Marchés publics: l’enregistrement obligatoire entre en vigueur

Depuis le 1er janvier 2026, l’ensemble des marchés publics au Maroc est soumis à une obligation d’enregistrement assortie d’un droit fixé à 0,1 % du montant des contrats. Introduite par la loi de finances, cette mesure poursuit un double objectif : générer des recettes fiscales supplémentaires et renforcer la transparence ainsi que le suivi des investissements publics. Elle dote ainsi l’administration fiscale d’un nouvel instrument lui permettant d’améliorer l’analyse et le contrôle de l’activité économique des entreprises travaillant avec l’État.

Cet article constitue une synthèse issue d’une revue de presse basée sur le quotidien L’Économiste.

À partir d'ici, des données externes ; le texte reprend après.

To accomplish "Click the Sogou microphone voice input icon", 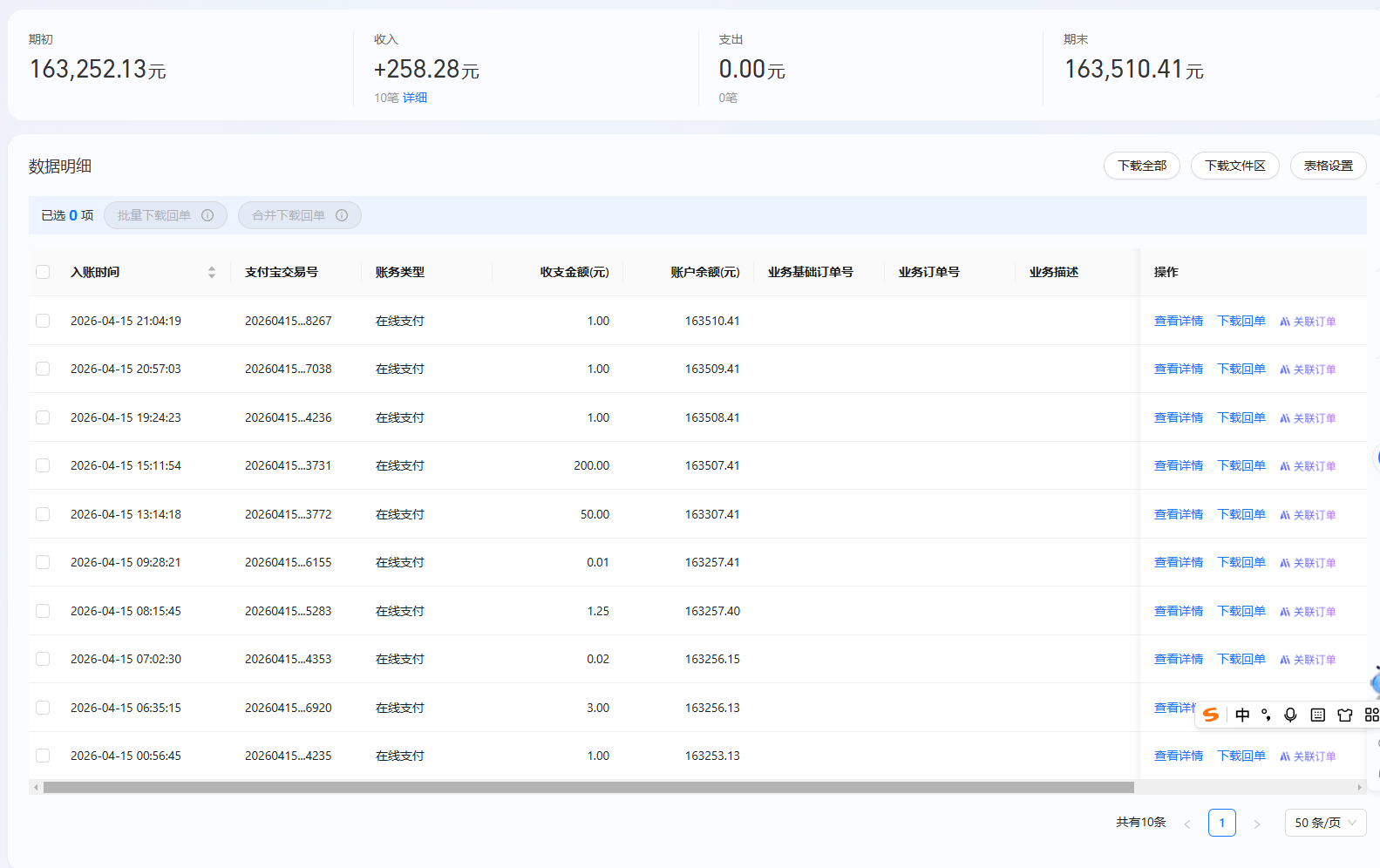I will tap(1290, 715).
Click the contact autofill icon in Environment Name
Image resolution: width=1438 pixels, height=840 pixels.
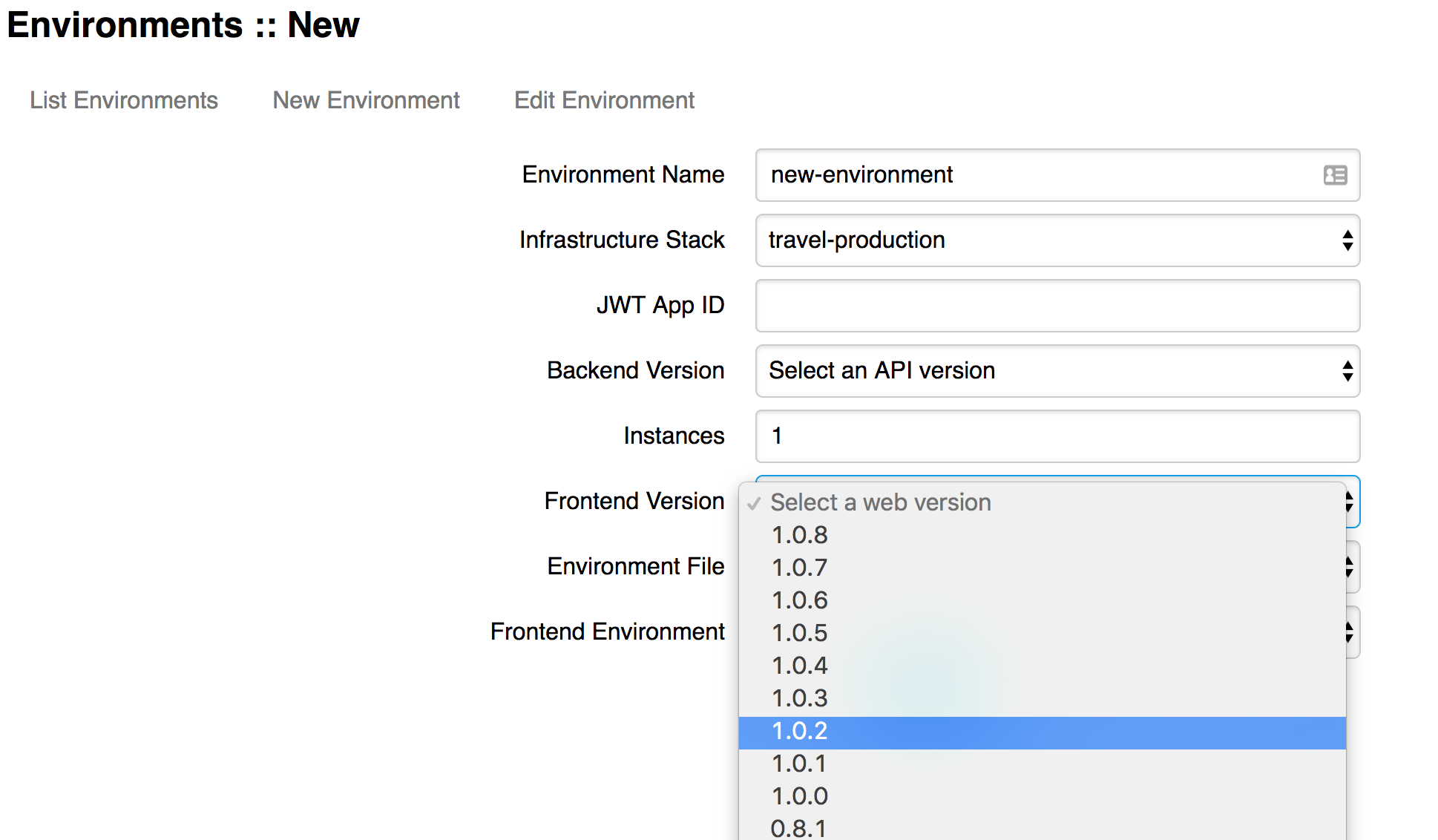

À compter du 1er janvier 2026, les marchés publics au Maroc sont soumis à une nouvelle obligation : leur enregistrement devient désormais obligatoire, moyennant le paiement d’un droit fixé à 0,1 % du montant du marché. Cette disposition, introduite par la loi de finances 2026 et intégrée à l’article 127-I-B-6 du Code général des impôts (CGI), s’applique à l’ensemble des marchés publics ainsi qu’aux actes et conventions relatifs à la réalisation de travaux, à la fourniture de biens ou à la prestation de services effectués pour le compte de l’État, des collectivités territoriales, des établissements publics, de leurs filiales et, plus largement, de tout organisme relevant du champ de la commande publique.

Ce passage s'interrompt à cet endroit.